Search
Close this search box.

What You Don’t Know Can Hurt You

Whoever first said, “What you don’t know can’t hurt you” never worked in IT sourcing. In our business, clear and comprehensive market intelligence is often the difference maker between beneficial contracts and truly bad deals. Knowledge is also the foundation of true supplier partnerships, as opposed to rocky or legalistic relationships with vendors.

But, in some cases – ERP purchases, for example – it may be impossible for CIOs to know if a deal is a good one or not. This is largely due to the highly complex and frequently incomprehensible nature of ERP pricing and the large vendors’ confusing sales and product bundling practices.

Several years ago, a large enterprise engaged a well known advisory firm to help them negotiate the purchase of a new enterprise software platform. The list price of the software was a few hundred million dollars, with annual net license fees of more than $30 million. This was a huge purchase, to say the least, and the company was smart to engage an advisor to assist with evaluating the pricing and negotiating the contract.

And surely the corporate CIO felt even smarter when his advisor secured an 86% discount on that list price. Everything seemed great, like a true success story. And the advisor certainly wasn’t shy about touting its effective negotiation skills.

But a closer look at the contract revealed it was actually a terrible deal for the client. Included in that huge list price was at least $80 million worth of pure, unadulterated shelfware – software modules and tools that the client was never going to use and did not even bother to install.

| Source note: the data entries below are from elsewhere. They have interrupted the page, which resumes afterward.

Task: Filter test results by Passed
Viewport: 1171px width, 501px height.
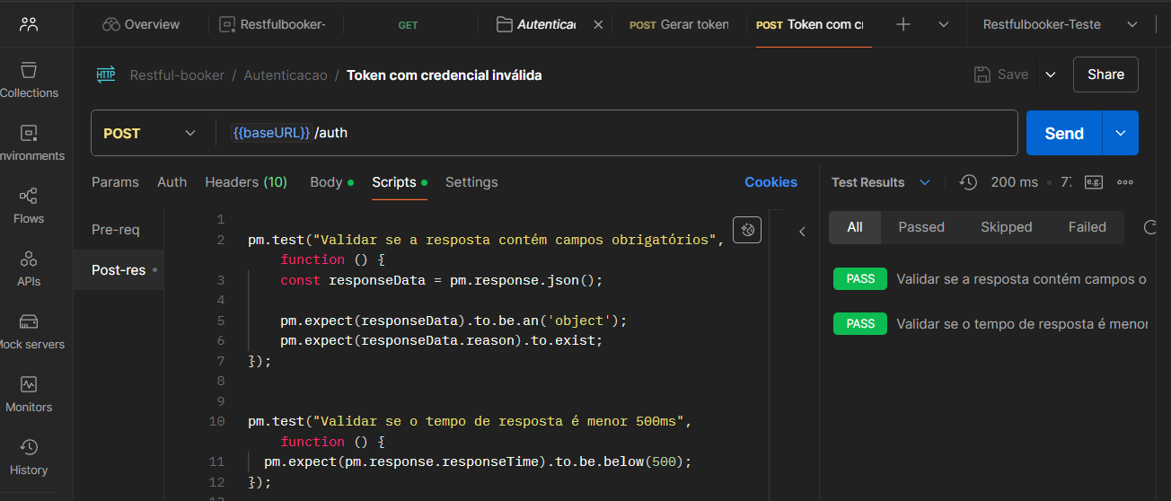Action: (921, 227)
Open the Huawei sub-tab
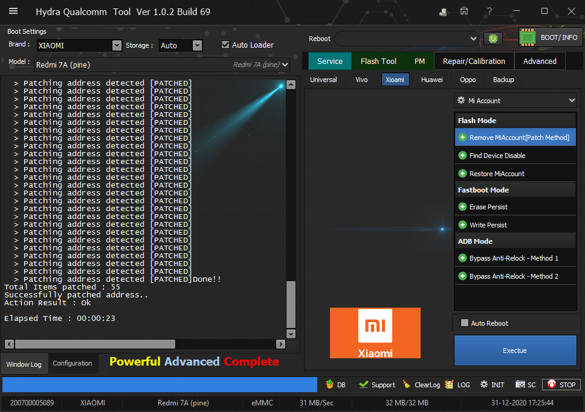The image size is (585, 412). click(x=431, y=80)
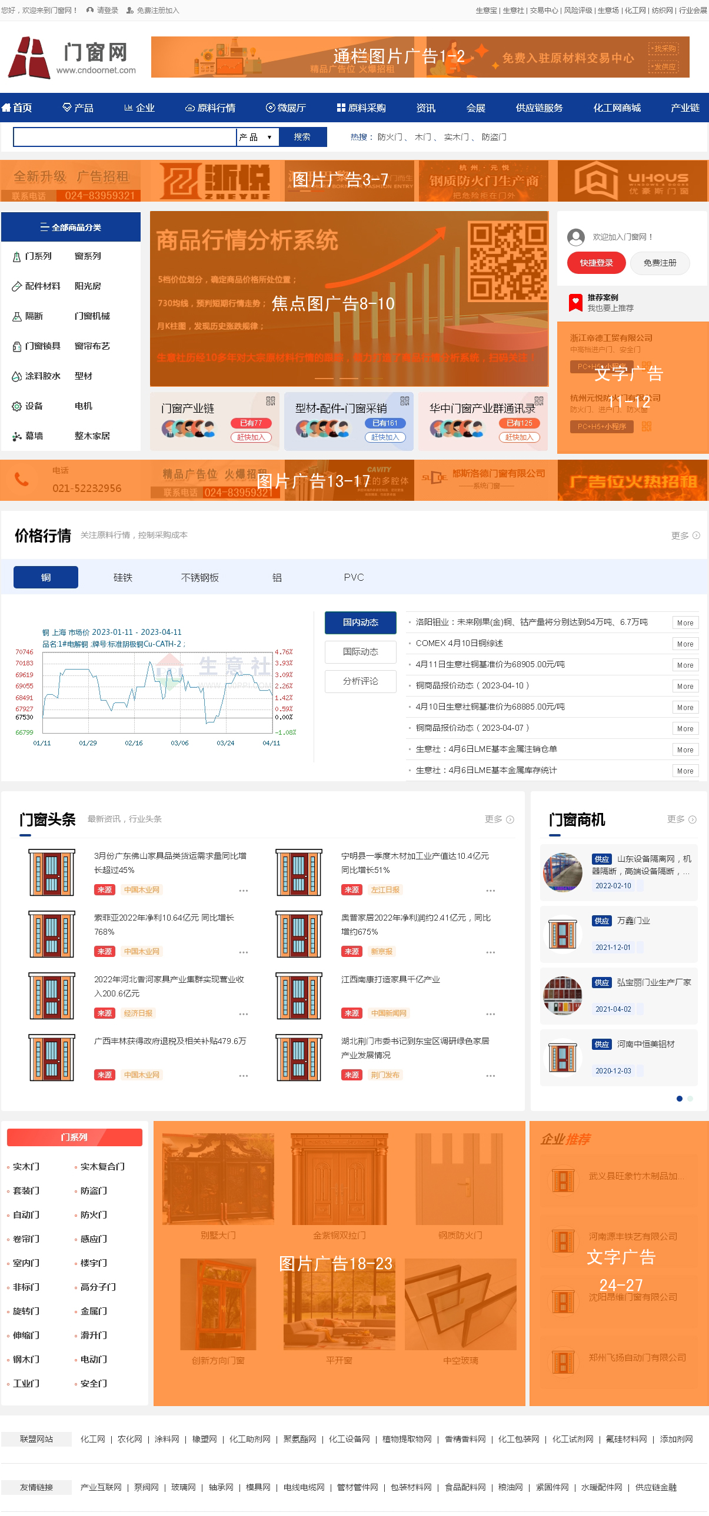The height and width of the screenshot is (1516, 709).
Task: Select the 分析评论 news filter
Action: tap(360, 681)
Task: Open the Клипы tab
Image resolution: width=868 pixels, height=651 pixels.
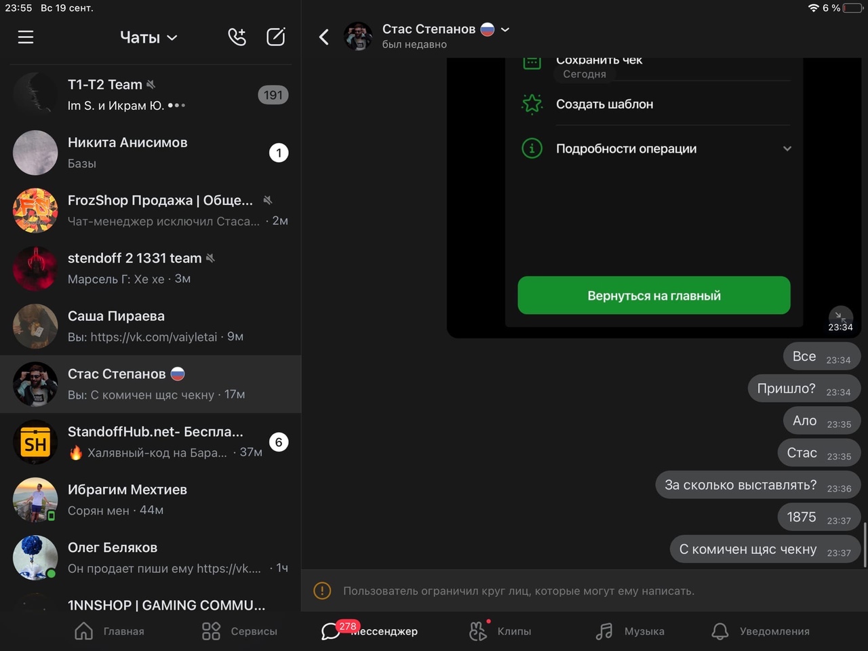Action: [500, 631]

All that extra software might have been worth buying if the contract offered big cuts on the annual maintenance and licensing fees, which is where the action is for the ERP vendors. (List prices are just for show, a ridiculously high opening bid.)

But no such luck for this corporation (which has since become an UpperEdge client). In the end, that huge discount was just a red herring.

The underlying problem was that the advisor working for the client also had significant business with the software company. In fact, the relationship with the ERP vendor was ultimately much more important than the one-off sourcing advisory deal with this particular client. The CIO was not aware of the extent of the high-level conflict of interest until it was too late. To put it mildly, these relationships can skew incentives and call into question just how good a deal corporate clients receive.

The big idea here is to always understand whom you’re negotiating with and what the incentives are for all involved parties (including third-party advisors). Obviously, we believe clients should have skilled, informed and experienced advisors in sourcing and negotiating any significant software or IT services purchase; but those advisors must be 100% unbiased, fully aligned to client objectives, and completely transparent about their motivations. That is the only way you, as the client, can know just how expensive 86% discounts may be.

So forget “Ignorance is bliss;” when it comes to IT sourcing in general and ERP purchases in particular, “Knowledge is power.” Specifically, market intelligence is the best way to avoid getting hurt by what you don’t know.